Three feet long. Slick black and wet, and slithering out of a still lagoon. Beady eyes. Long, long tail. What bizarre and unexpected creature burst out of the water on my evening run around the Marin Lagoon this week? An escaped rat snake? A misdirected eel?

Try a river otter.

I've seen golden and bald eagles whirling and screaming overhead, coyotes chasing jackrabbits, male deer going head-to-head (literally) in the autumn rut. Hummingbirds building delicate nests out lichen and spider webs, salmon in final gasp in redwood-shadowed creeks. But I've never EVER seen a river otter here in Marin.

But there it was, appearing out of a flat-surface, trotting onto the dry gravely ground where I stood, taking a quick look at me not 10 feet away, then taking off in a galumphing gate. With its long body and short legs, its arching gait made it look like a furry inchworm with whiskers.
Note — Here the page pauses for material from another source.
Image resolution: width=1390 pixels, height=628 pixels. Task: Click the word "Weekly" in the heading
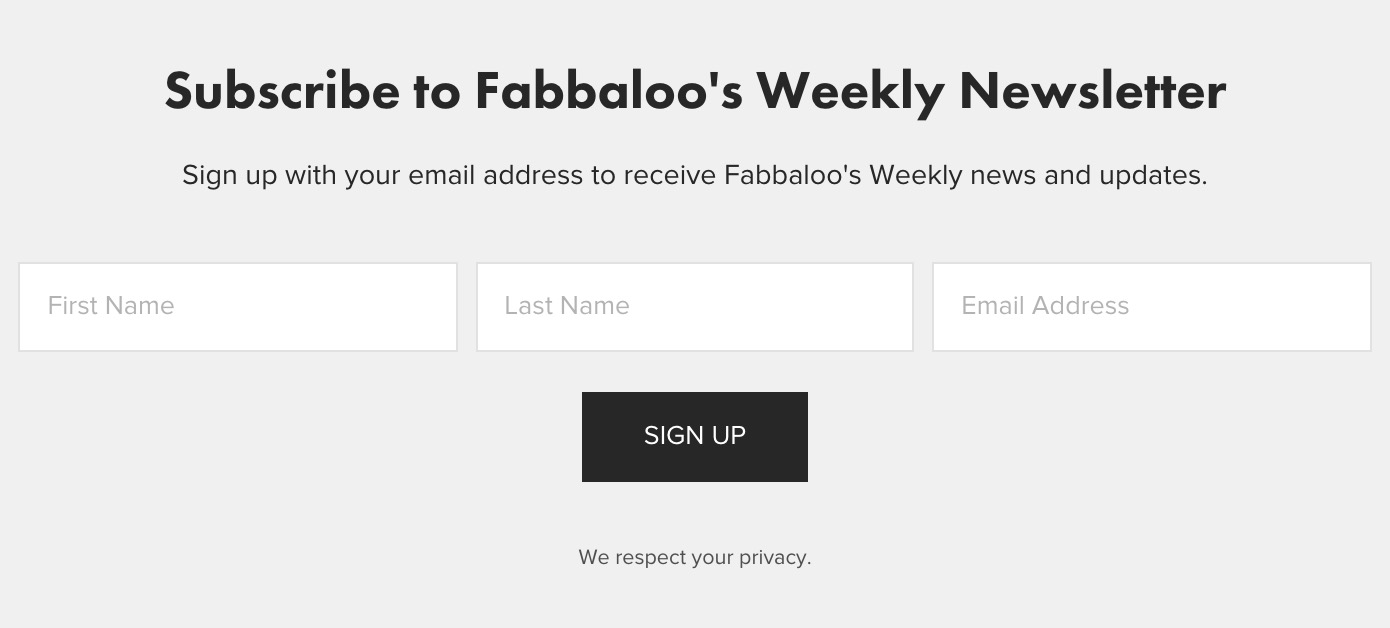click(x=850, y=91)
I followed Otter for a while, a few hundred yards along the flat horse corral area near the Showcase Theater, where the otter slipped into the tall grass by the canal that flows of the lagoon towards Santa Venetia. He periscoped once or twice to see where he was going--the grass was significantly taller than him, then slipped away in a rustle of grass blades, heading towards the bay.
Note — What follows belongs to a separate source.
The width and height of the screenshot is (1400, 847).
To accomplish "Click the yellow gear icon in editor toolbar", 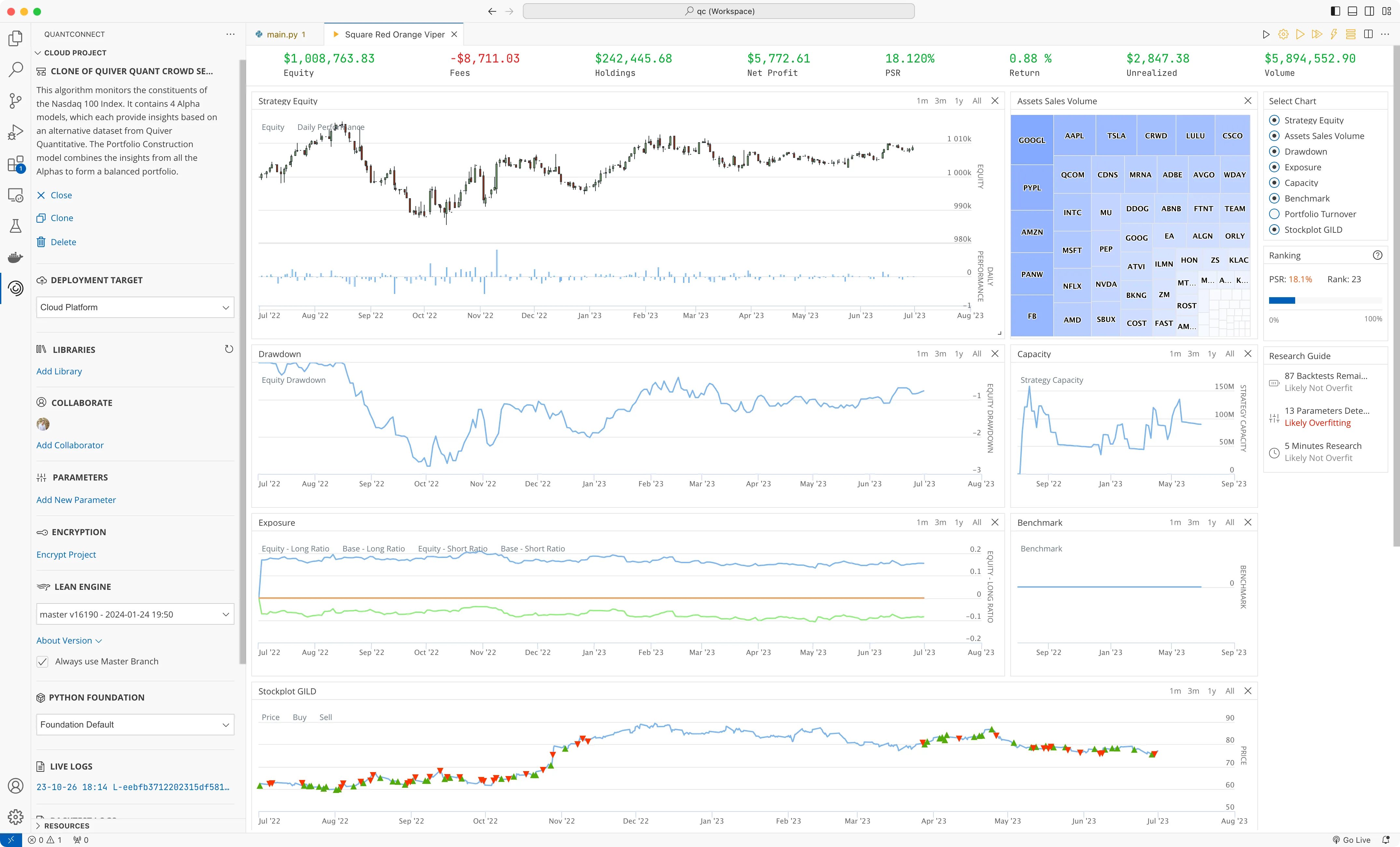I will click(x=1283, y=34).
But what the heck was he doing here--he's a RIVER otter, not a SEA otter. Turns out these guys aren't uncommon in San Francisco Bay's estuaries and lagoons--in fact they're well documented.


But why Marin Lagoon, filled with monstrous rubbery catfish and overloaded with mallard ducks and Canada geese. What's in it for the otter?
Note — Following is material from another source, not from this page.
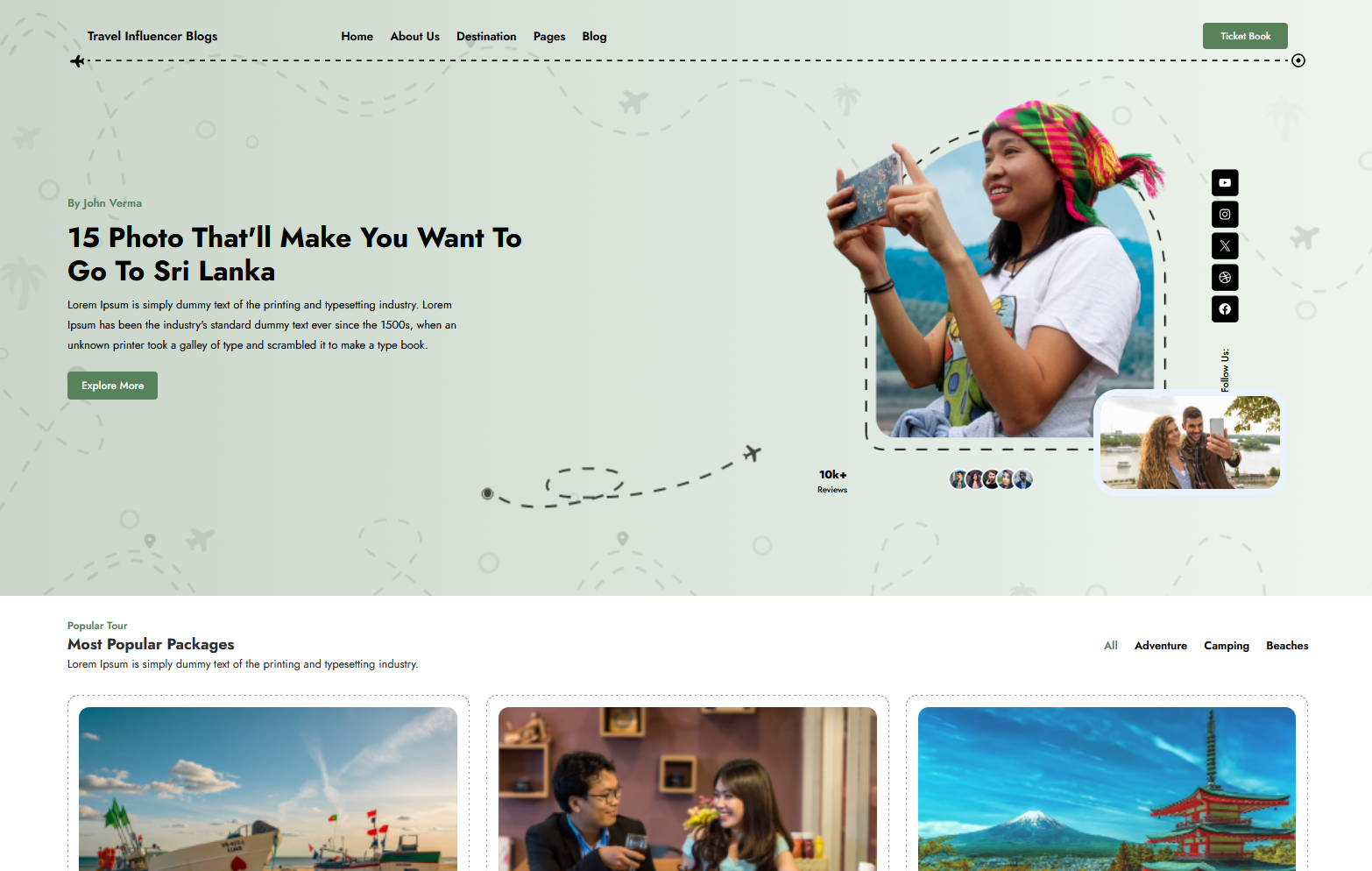
Task: Go to the Home menu item
Action: tap(357, 36)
Rubbery catfish, mallards, and geese. And catfish. The otter eats them.

Back in 2006, a rash of Canada geese deaths made the news. Interestingly, it also occured in April. Here's the report:
04/15/2006 04:34:00 AM PDT
"A mysterious midnight predator is preying on a beloved flock of geese at the otherwise tranquil Civic Center lagoon, baffling officials who say it could be a coyote, dog, or, most likely, a river otter." The report continued: "Bob Wyatt, a county landscape services supervisor, said he believed a North American river otter was to blame. He recently spotted two otters in the lagoon. Then this week, Wyatt said a man walking in the park reported an otter feasting on a goose." And here I end with the report's very intriguing final line: "The voluminous rain this season may have helped the otters find their way into the lagoon, Wyatt said."

While I would question the use of the term "beloved" in conjunction with "geese," the report did have a jarringly familiar ring. I dug deeper, and found another startling series of reports in which river otters were drowning and eating brown pelicans in Rodeo Lagoon.

Twenty-five pound otter versus 15-pound pelican flapping its 8-foot wingspan? Guess what: otter wins every time. Apparently, for big birds like pelicans and geese, the otters are stealth hunters, swimming up underneath and grabbing the birds' feet or legs with needle-like teeth, then they pull the bird under to drown. Oh my.

I didn't see that kind of violence on my still spring dusk, just an impossibly cute fellow coming out of the water and going on an evening run with me. I hope I see him again. Hopefully he won't grab my feet.